===== Source material =====

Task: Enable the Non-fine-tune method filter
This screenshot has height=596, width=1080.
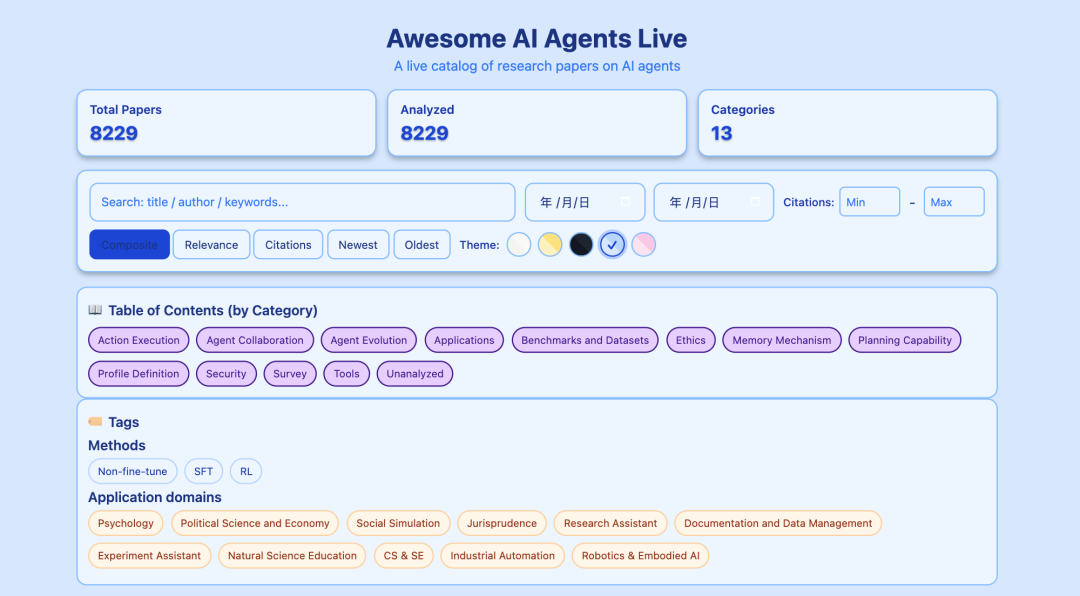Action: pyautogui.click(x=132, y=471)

=====
===== Source material =====

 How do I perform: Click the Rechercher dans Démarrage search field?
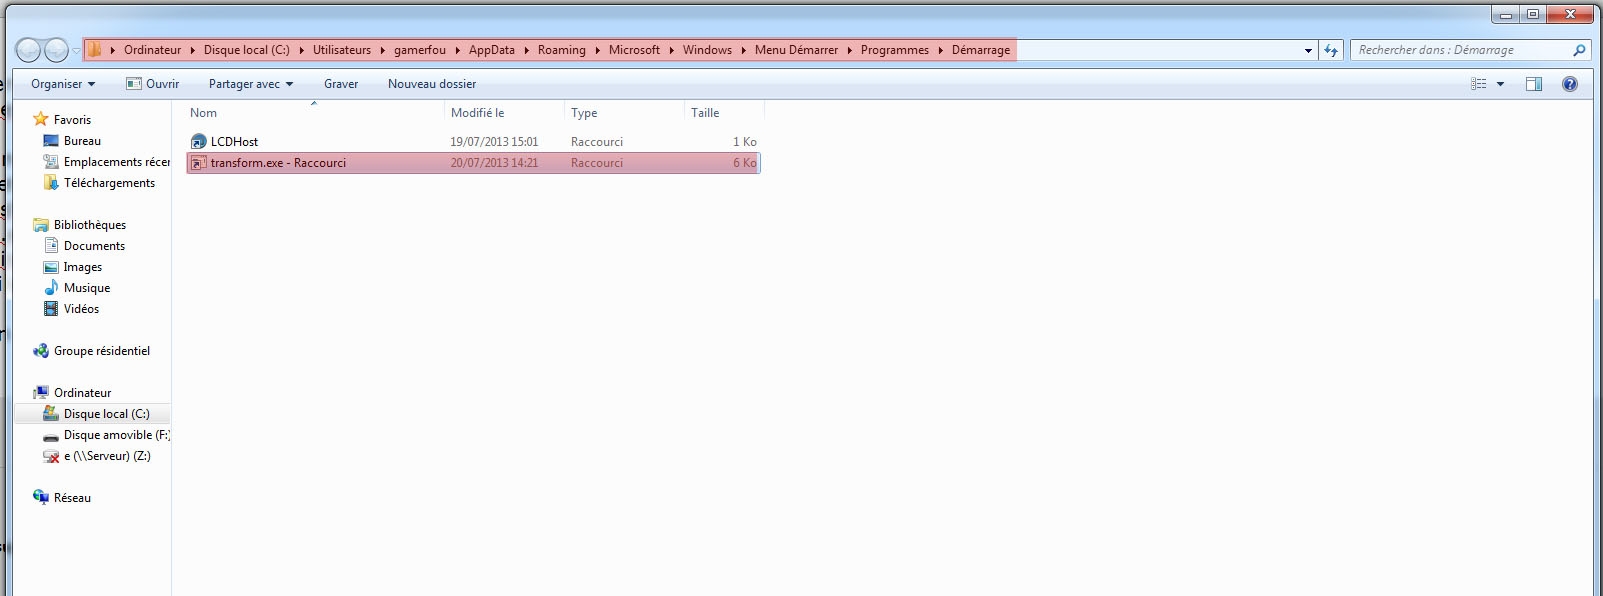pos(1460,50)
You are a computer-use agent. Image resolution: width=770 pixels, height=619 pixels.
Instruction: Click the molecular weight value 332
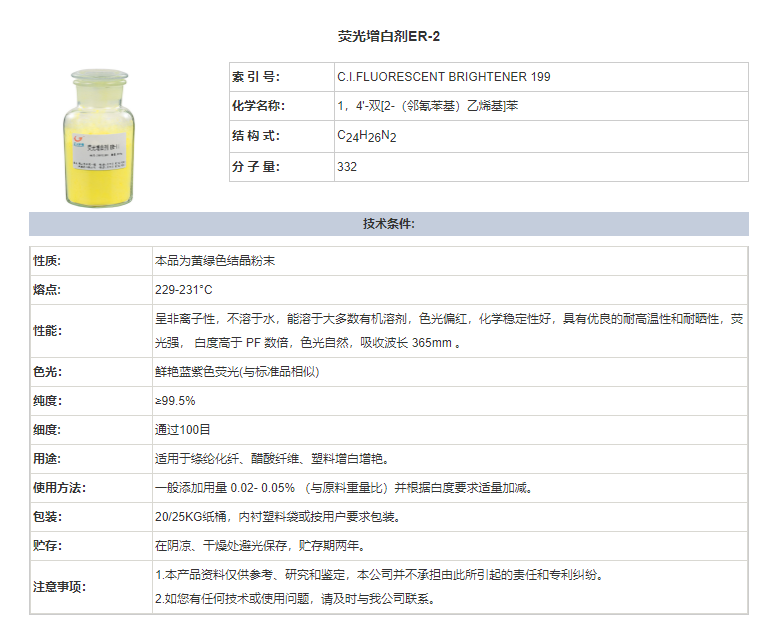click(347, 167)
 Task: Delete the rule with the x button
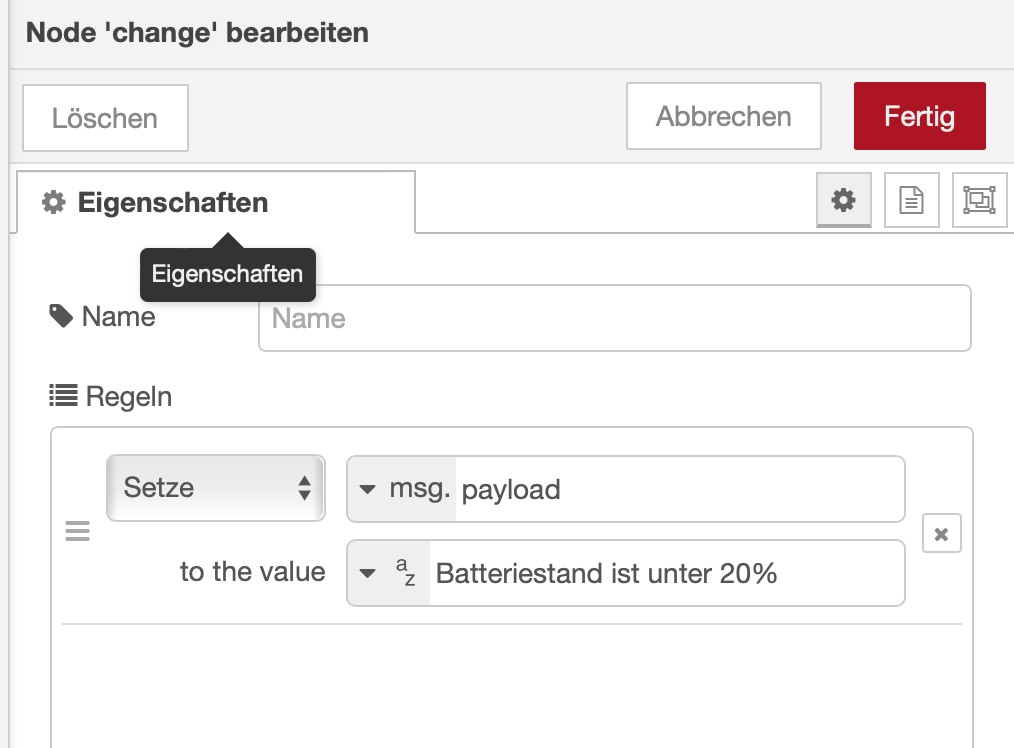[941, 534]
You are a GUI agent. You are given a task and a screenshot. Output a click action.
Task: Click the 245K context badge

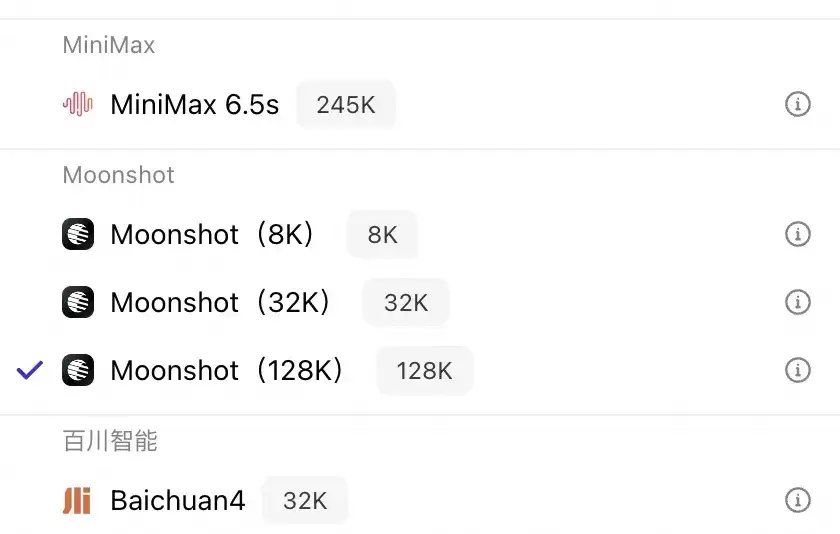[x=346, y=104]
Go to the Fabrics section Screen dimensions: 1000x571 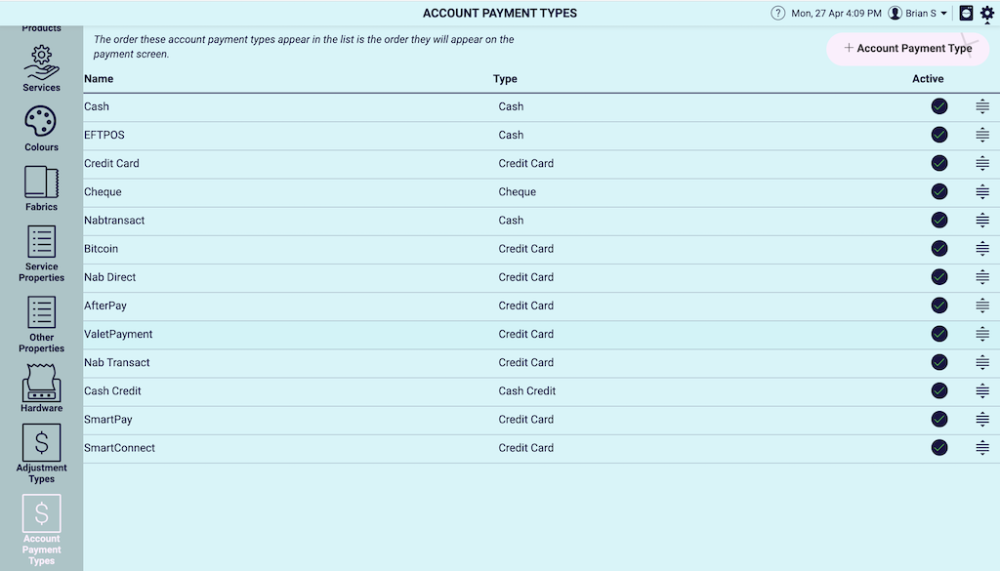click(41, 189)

=====

What to do. Report how many lines of the entries hold the string "agent". Provide the number alone.

Task answer. 2